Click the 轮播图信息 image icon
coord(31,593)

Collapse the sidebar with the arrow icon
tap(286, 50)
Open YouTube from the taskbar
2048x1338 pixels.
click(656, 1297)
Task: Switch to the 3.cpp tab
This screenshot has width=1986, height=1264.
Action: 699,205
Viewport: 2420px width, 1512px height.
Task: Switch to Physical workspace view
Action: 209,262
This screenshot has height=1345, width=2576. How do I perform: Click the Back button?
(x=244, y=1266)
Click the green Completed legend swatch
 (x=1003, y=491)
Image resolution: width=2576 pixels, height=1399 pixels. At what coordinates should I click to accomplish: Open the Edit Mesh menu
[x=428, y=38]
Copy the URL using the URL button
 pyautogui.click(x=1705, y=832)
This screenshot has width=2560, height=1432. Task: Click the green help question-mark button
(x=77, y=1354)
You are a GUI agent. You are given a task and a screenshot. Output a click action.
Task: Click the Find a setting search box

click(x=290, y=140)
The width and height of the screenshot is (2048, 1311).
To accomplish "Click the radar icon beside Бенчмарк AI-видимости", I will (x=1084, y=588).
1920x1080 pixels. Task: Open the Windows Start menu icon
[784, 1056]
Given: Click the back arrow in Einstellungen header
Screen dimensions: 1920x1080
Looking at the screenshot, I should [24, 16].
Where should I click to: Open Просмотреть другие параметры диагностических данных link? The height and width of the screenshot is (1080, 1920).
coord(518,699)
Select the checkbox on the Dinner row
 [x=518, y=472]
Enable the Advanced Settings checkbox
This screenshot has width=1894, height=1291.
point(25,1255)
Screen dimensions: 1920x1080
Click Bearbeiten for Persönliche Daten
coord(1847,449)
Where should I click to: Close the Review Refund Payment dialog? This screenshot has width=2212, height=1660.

=======

◆ WHAT YOU HAVE TO DO ◆
All lines above from the line with "Click the green Completed legend swatch" through the line with "You are a GUI", both included, are to be set down exactly, with nothing else.

◆ ANSWER SECTION ◆
Click the green Completed legend swatch
 (x=1003, y=491)
Image resolution: width=2576 pixels, height=1399 pixels. At what coordinates should I click to accomplish: Open the Edit Mesh menu
[x=428, y=38]
Copy the URL using the URL button
 pyautogui.click(x=1705, y=832)
This screenshot has width=2560, height=1432. Task: Click the green help question-mark button
(x=77, y=1354)
You are a GUI agent. You are given a task and a screenshot. Output a click action.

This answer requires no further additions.